During his professional career, he has been awarded many championship championships. In 2011, he was presented with the distinction of being inducted into the WWE Hall of Fame, which was given to him by Ted DeBiase, popularly known as “The Million Dollar Man.”
23. The Iron Sheik
In 1972, The Iron Sheik began his career as a professional wrestler. He achieved the distinction of capturing the WWF Championship in 1983, putting an end to the reign of Bob Backlund, but only one month later, he would lose the crown to Hulk Hogan. Bob Backlund’s reign was ended.
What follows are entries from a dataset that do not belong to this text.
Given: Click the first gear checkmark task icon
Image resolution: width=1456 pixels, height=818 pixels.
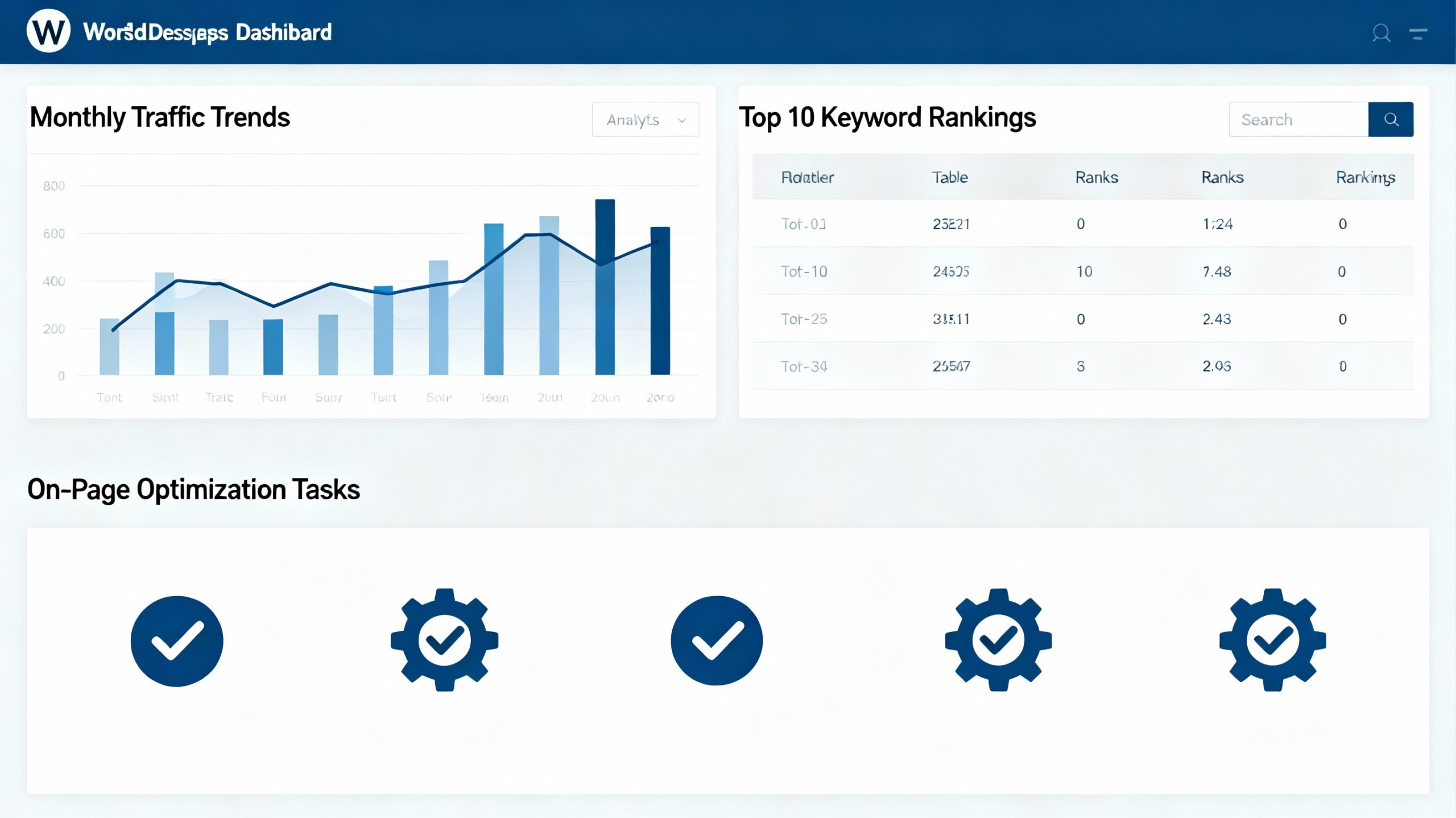Looking at the screenshot, I should click(444, 640).
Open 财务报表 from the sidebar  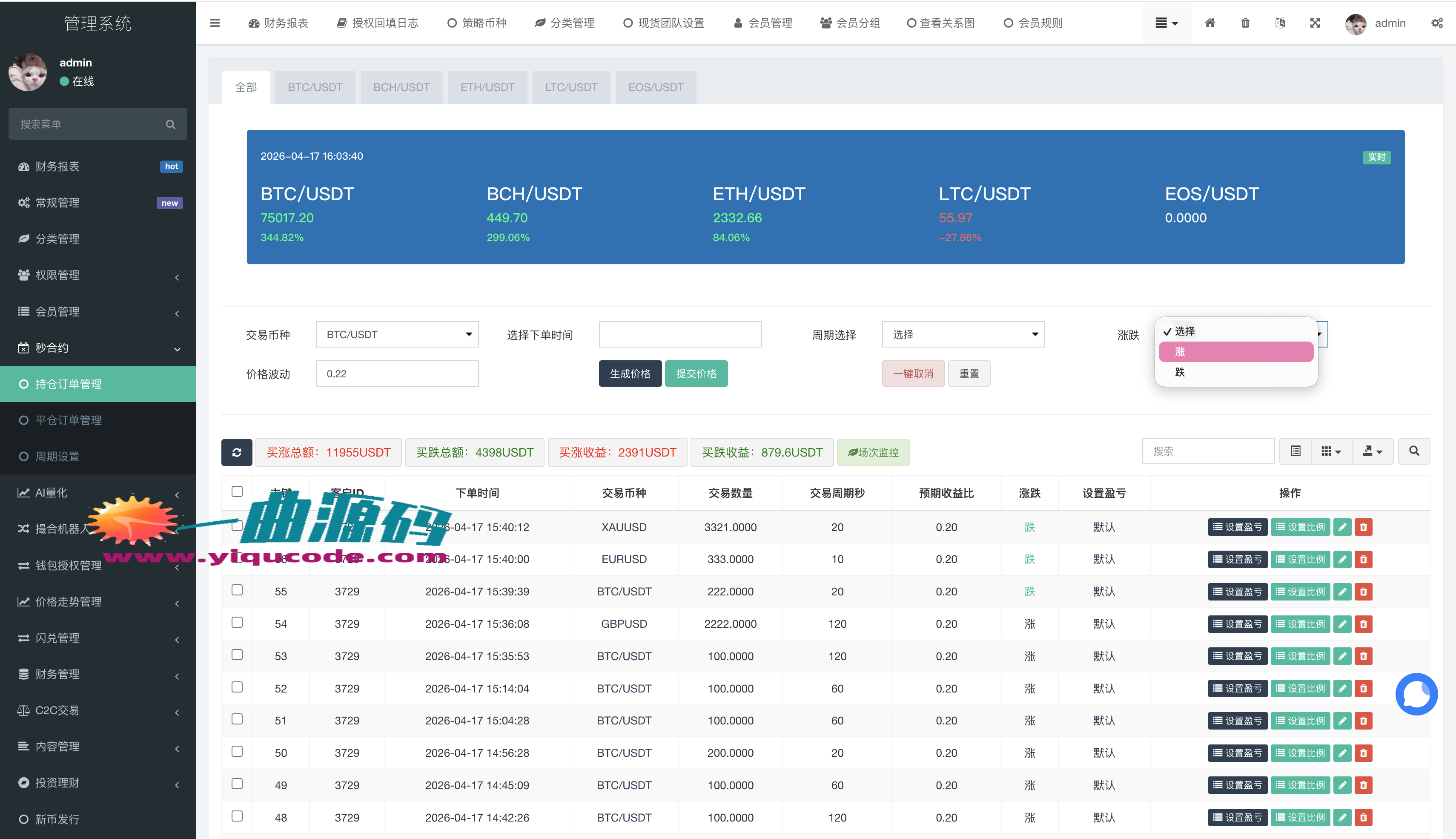point(57,166)
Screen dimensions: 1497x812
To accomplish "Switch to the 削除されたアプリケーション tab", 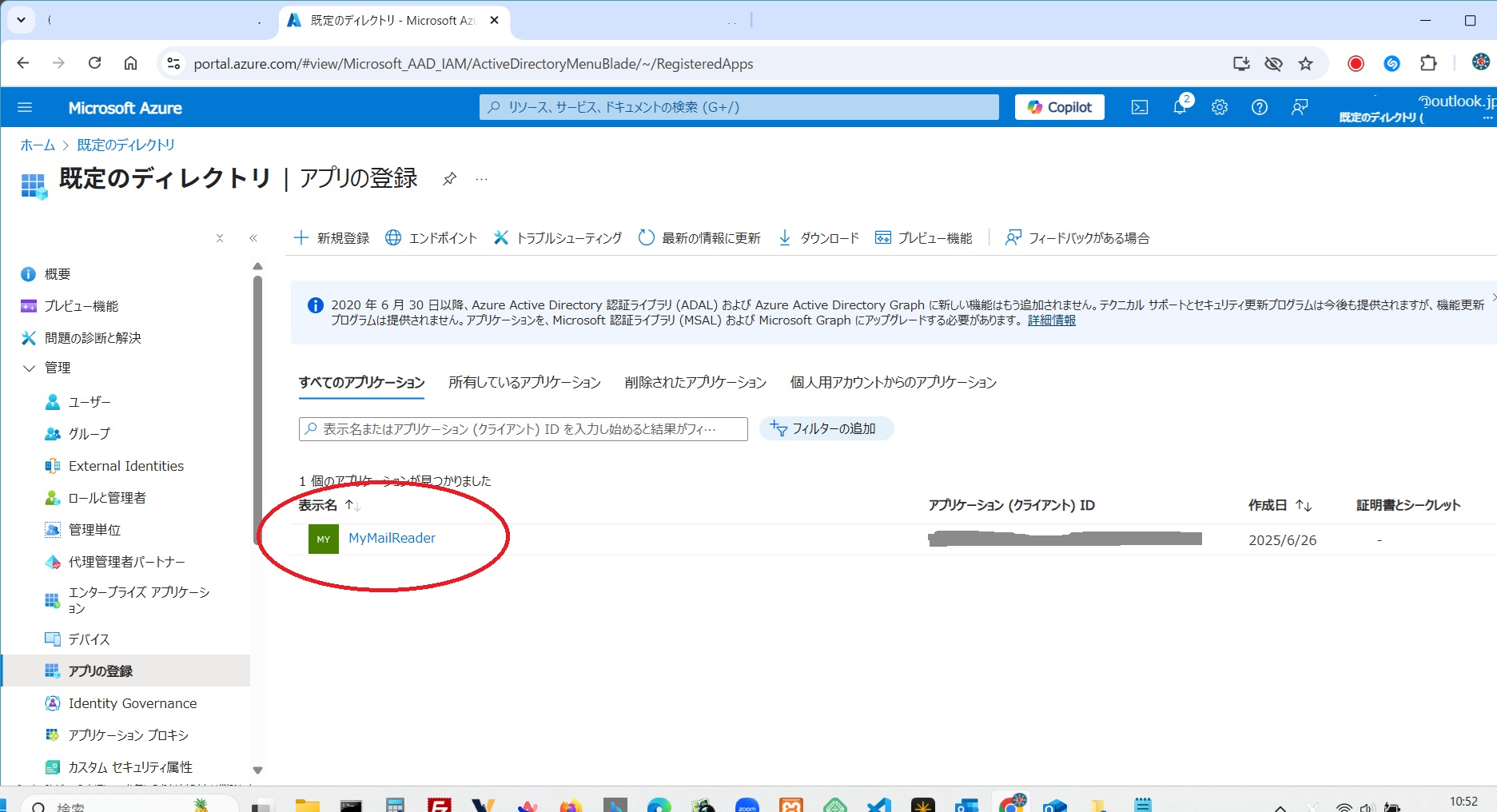I will (x=694, y=382).
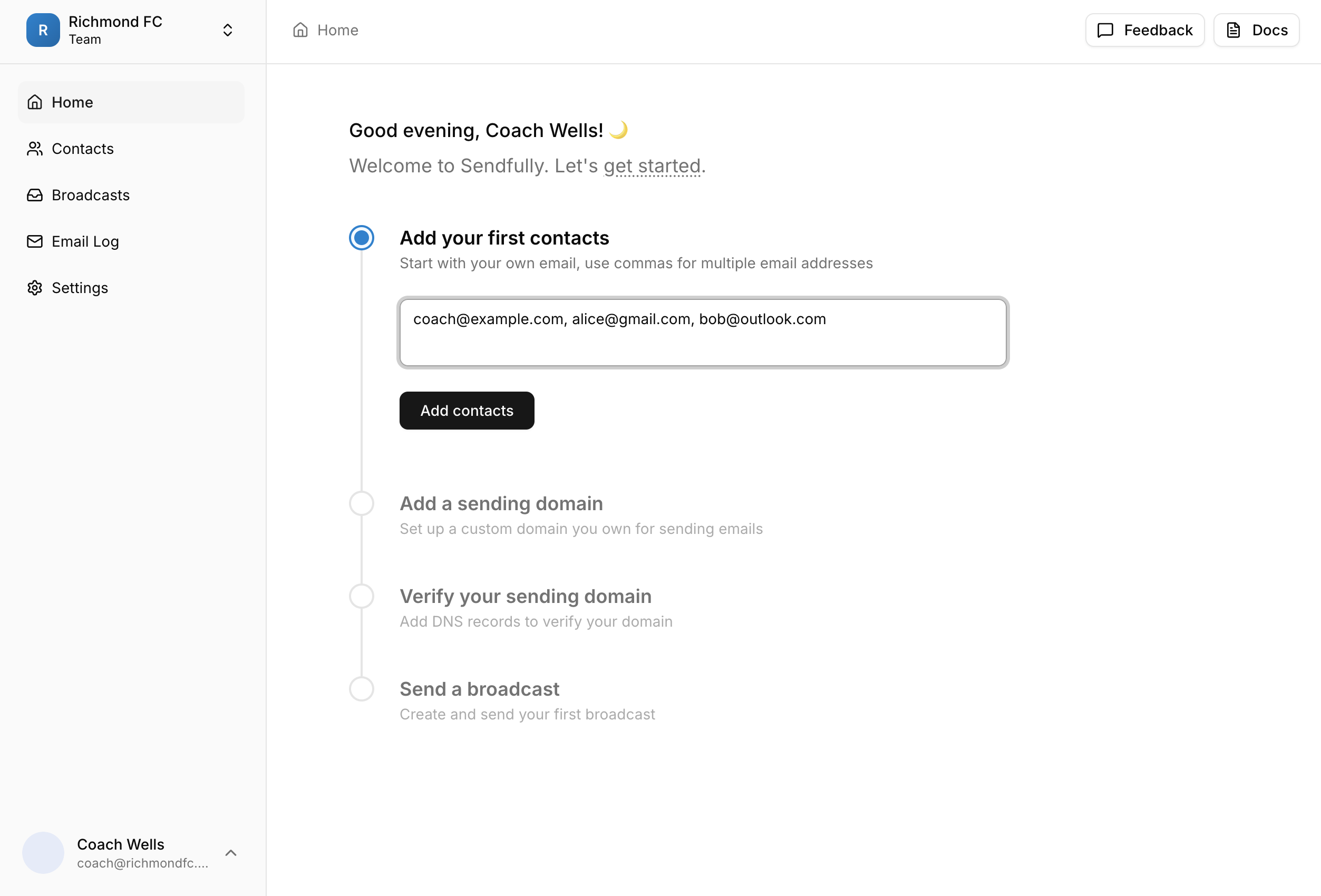Open Docs via the document icon
1321x896 pixels.
pyautogui.click(x=1232, y=30)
Because he often bragged about the supremacy of his country while making derogatory remarks about the United States of America, he was considered to be one of the most renowned villains in the sport. This wrestler had a knack for getting the audience all up and getting everyone to boo. He was honored as one of the best wrestlers and admitted into the WWE Hall of Fame in 2005.
24. Harley Race
During the 1980s, Harley Race rose to prominence as a superstar wrestler with the World Wrestling Federation (WWF). He won the NWA World Heavyweight Championship title an astounding eight times during his career. Although he stopped competing in the ring in 1991, he remains involved in the sport as a promoter and trainer for the organization.
He is a very select group of individuals who have been honored with induction into the Wrestling Observer Newsletter Hall of Fame, the NWA Hall of Fame, the WWE Hall of Fame, and the Professional Wrestling Hall of Fame all at the same time.
25. Don Muraco
The perfect example of a professional was Don Muraco. A dedicated, though villainous, wrestler who not only amassed a lot of title victories but also established himself as a reliable opponent. Before 1986, at least, he could be counted on to put up good bouts and easily transition between the hero and the villain.
Muraco was a throwback to a period when wrestlers, who wrestled, could still go over and stay a vital part of the program at a time when Superstars were evolving into the cartoon-type characters that predominated in the late 1980s and early 1990s. That, in particular, will be Don’s most enduring legacy.